• [To do]
Return verbatim every line from the first line of the data below to the line that contains "Click the 'Google", inclusive, and no further.
[[ Exercise inputs open ]]
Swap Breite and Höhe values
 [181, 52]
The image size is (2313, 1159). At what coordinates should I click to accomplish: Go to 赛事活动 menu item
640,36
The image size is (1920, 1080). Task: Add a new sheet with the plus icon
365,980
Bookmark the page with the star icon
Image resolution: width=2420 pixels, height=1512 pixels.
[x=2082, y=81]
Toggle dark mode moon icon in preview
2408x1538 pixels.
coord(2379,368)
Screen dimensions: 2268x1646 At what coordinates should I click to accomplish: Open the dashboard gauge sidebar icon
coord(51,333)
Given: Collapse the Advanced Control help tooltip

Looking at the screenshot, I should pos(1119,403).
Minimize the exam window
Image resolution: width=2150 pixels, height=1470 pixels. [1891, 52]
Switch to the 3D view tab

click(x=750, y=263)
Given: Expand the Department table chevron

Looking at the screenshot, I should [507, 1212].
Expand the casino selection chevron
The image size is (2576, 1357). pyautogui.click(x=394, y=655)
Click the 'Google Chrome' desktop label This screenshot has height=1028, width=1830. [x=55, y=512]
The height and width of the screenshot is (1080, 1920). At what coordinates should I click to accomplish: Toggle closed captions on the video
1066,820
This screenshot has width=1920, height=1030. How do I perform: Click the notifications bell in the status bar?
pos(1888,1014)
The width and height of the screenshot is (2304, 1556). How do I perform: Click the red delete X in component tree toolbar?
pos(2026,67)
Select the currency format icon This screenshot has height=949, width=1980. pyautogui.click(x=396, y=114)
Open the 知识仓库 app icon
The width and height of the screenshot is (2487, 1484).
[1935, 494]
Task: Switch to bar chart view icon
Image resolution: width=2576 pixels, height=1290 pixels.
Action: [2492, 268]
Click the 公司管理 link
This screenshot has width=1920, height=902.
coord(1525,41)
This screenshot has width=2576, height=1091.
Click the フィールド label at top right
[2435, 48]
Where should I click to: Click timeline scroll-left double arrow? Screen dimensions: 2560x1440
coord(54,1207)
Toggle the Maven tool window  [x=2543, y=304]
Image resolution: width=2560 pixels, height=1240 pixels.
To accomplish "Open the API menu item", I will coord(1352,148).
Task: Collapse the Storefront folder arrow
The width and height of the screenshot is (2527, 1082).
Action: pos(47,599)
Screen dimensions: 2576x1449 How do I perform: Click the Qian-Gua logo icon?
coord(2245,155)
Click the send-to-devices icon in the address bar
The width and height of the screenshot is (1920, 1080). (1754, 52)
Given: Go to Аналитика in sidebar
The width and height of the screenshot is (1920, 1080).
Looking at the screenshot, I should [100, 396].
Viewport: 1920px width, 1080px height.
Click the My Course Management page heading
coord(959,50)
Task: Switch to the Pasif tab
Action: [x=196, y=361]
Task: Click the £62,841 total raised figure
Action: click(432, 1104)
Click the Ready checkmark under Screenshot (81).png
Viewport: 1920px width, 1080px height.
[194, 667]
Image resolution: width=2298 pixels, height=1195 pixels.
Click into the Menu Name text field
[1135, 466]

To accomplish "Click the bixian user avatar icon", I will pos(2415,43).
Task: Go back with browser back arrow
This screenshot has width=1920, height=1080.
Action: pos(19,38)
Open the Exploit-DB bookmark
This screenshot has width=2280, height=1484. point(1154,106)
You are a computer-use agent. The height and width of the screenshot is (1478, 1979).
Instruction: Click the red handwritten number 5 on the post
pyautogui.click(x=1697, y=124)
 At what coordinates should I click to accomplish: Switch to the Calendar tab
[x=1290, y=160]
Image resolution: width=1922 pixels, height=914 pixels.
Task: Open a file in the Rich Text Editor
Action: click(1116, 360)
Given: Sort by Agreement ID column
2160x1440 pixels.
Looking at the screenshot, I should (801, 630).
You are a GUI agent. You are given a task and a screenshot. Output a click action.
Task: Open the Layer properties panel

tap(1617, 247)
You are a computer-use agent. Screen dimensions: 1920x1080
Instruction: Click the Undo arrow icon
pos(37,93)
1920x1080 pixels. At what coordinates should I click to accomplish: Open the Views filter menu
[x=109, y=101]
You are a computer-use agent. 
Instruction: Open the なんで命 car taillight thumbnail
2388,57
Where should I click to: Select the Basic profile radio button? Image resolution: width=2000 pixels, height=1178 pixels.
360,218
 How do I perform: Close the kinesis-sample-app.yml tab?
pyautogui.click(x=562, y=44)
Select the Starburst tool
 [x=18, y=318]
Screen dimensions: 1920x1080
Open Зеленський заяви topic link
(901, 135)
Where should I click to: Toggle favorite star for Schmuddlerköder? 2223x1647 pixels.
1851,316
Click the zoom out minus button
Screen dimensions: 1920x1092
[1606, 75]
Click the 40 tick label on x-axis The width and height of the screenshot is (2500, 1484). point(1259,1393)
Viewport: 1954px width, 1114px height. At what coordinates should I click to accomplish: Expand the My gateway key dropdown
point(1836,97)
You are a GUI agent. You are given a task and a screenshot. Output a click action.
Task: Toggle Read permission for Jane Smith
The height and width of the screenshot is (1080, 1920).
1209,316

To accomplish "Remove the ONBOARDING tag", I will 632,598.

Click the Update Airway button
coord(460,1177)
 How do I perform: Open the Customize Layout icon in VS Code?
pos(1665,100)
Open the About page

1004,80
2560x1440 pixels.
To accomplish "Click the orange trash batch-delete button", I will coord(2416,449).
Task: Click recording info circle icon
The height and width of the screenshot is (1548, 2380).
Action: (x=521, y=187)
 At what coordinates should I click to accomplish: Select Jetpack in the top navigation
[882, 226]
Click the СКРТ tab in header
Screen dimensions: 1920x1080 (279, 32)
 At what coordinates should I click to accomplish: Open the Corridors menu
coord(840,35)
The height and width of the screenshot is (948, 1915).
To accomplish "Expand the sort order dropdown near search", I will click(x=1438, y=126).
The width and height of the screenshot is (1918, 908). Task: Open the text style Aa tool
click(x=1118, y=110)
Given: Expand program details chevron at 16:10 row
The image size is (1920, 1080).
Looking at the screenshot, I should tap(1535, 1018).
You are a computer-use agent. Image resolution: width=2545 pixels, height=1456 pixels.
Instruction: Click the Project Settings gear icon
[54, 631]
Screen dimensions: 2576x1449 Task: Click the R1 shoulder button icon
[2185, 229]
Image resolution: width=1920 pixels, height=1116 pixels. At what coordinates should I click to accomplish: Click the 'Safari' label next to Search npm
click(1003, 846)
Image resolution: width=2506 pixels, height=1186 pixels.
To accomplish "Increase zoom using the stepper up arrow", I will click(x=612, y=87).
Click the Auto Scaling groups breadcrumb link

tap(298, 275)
[[ Exercise inputs closed ]]
• [Task solution]
Swap Breite and Höhe values
 [181, 52]
The image size is (2313, 1159). At what coordinates should I click to accomplish: Go to 赛事活动 menu item
640,36
The image size is (1920, 1080). Task: Add a new sheet with the plus icon
365,980
Bookmark the page with the star icon
Image resolution: width=2420 pixels, height=1512 pixels.
[x=2082, y=81]
Toggle dark mode moon icon in preview
2408x1538 pixels.
coord(2379,368)
Screen dimensions: 2268x1646 At what coordinates should I click to accomplish: Open the dashboard gauge sidebar icon
coord(51,333)
Given: Collapse the Advanced Control help tooltip

Looking at the screenshot, I should pos(1119,403).
Minimize the exam window
Image resolution: width=2150 pixels, height=1470 pixels. [1891, 52]
Switch to the 3D view tab

click(x=750, y=263)
Given: Expand the Department table chevron

Looking at the screenshot, I should [507, 1212].
Expand the casino selection chevron
The image size is (2576, 1357). pyautogui.click(x=394, y=655)
Click the 'Google Chrome' desktop label This screenshot has height=1028, width=1830. [x=55, y=512]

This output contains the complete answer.